In 2010, Congress passed the Dodd-Frank Wall Street Reform and Consumer Protection Act (Dodd-Frank) requiring the Securities and Exchange Commission (SEC) to issue rules specifically relating to the use of “Conflict Minerals” within manufactured products. Conflict Minerals are defined by the US State Department as tin, tantalum, tungsten and gold (also known as the 3TGs) and related derivatives originating from the Democratic Republic of the Congo (DRC) and adjoining countries (collectively, DRC Region). The SEC rules require all SEC registrant whose commercial products contain any 3TGs to determine whether the minerals originated from the DRC Region, and, if so, are they conflict free. By enacting this provision, Congress intends to further the humanitarian goal of ending the extremely violent conflict in the DRC Region, which has been partially financed by the exploitation and trade of Conflict Minerals originating in the DRC Region.

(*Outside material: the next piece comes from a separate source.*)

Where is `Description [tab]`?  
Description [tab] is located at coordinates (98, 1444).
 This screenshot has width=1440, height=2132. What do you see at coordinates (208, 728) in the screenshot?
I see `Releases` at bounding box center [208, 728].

Terex is committed to ethical practices and compliance with applicable laws and regulations wherever it does business. Terex is guided by its core beliefs and values as stated in Terex’s Code of Ethics and Conduct. Terex believes that its commitment to integrity and citizenship extends to its worldwide supply base. As a result, Terex has designed its conflict minerals reporting efforts to align and comply with Dodd-Frank’s conflict minerals reporting rules.

Expectations of Suppliers

Terex expects its suppliers to partner with it to comply with Dodd-Frank’s conflict minerals reporting rules. Terex expects its suppliers to:

(i) Complete Terex’s Conflict Minerals survey, identifying 3TG product they sell to Terex and the smelter that provided the original 3TG material (Terex’s direct suppliers may have to require successive upstream suppliers to complete Terex’s Conflict Minerals survey until the smelter is identified);

(ii) agree to cooperate with Terex in connection with any due diligence that Terex chooses to perform with respect to its country of origin inquiries; and

(iii) when Terex deems it necessary, to provide reasonable proof of the due diligence performed by the supplier to support the country of origin certification provided by the supplier to Terex.